If you are not interested in hearing comments that suggest you shouldn’t get back with a man who abused your child, then maybe asking members of an asylum would be a better fit

ChristmasFluff · 02/04/2021 17:11

Protect your child. Let him do the work. Give it 5 years before you let him move back in.

The 'you are not moving back in' boundary is the minimum needed to protect your son.

I think you are massively underestimating how difficult it is to change, especially when his tactics have worked so well for the whole of his life. He has physically assualted your child, and your child NEEDS to feel safe in his home (Maslows Heirarchy of needs). His need for safety trumps your abusive husband's need for reconciliation.

If he is serious about changing, he will do it happily with the 'no cohabitation for 5 years' boundary in place, because he will be appreciative of you giving him a chance that he does not deserve at all.

If not, you'll see that he will lose interest in changing completely. Because his desire to change is most likely only a tactic to get you back so he can abuse you and your children some more.

You will find your thread very empty, because they don't change. I say it again, protect your child by keeping his home free of his abuser.

category12 · 02/04/2021 17:28

Live separately. Your ds needs a safe home. You need to put him first.

When your ds is an adult, then live together if you want to.

AtrociousCircumstance · 02/04/2021 17:32

Unbelievable.

Put your child first. Do not reconcile.

wutmithnkng · 02/04/2021 19:01

Here is a little more background info, I tried through the legal system to get a protection order, and no unsupervised custody. The court refused to listen to my recording and it looks like they are going to give H 50/50 unsupervised custody with no orders to attend any kind of counseling.
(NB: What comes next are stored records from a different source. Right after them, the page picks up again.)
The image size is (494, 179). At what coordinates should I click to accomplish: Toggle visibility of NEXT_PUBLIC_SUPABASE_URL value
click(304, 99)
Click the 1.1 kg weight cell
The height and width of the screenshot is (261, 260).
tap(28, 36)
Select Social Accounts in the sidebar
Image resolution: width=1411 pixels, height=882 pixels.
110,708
I offered H to get family counseling and put the divorce on hold for six months if he would move out and do counseling and parenting classes. If he agrees he would have limited visitation where I would be present and if he starts engaging in any kind of verbal abuse he would have to leave immediately or I call the police.

This is me doing my best to protect my child, because the law won't. I just want to know if there is a chance in hell of it actually working.

OP posts:
Breakingthehabit · 03/04/2021 02:55

Your DP sounds very like mine. What behavioural disorder does he have? I hope things go smoothly for you in your attempt to reconciliate.

WisnaeMe · 03/04/2021 03:52

This is me doing my best to protect my child, because the law won't. I just want to know if there is a chance in hell of it actually working.

OP you've not mentioned your Child needs once...

and bringing the abuser back into the home is your idea of fixing this is ... 🤔

Im not going to say anymore..

puppychaos · 03/04/2021 04:25

I know you said you only want to hear advice that supports reconciliation but you can't expect people to say nothing on a public forum when you're essentially thinking about letting your child's abuser back into the home ???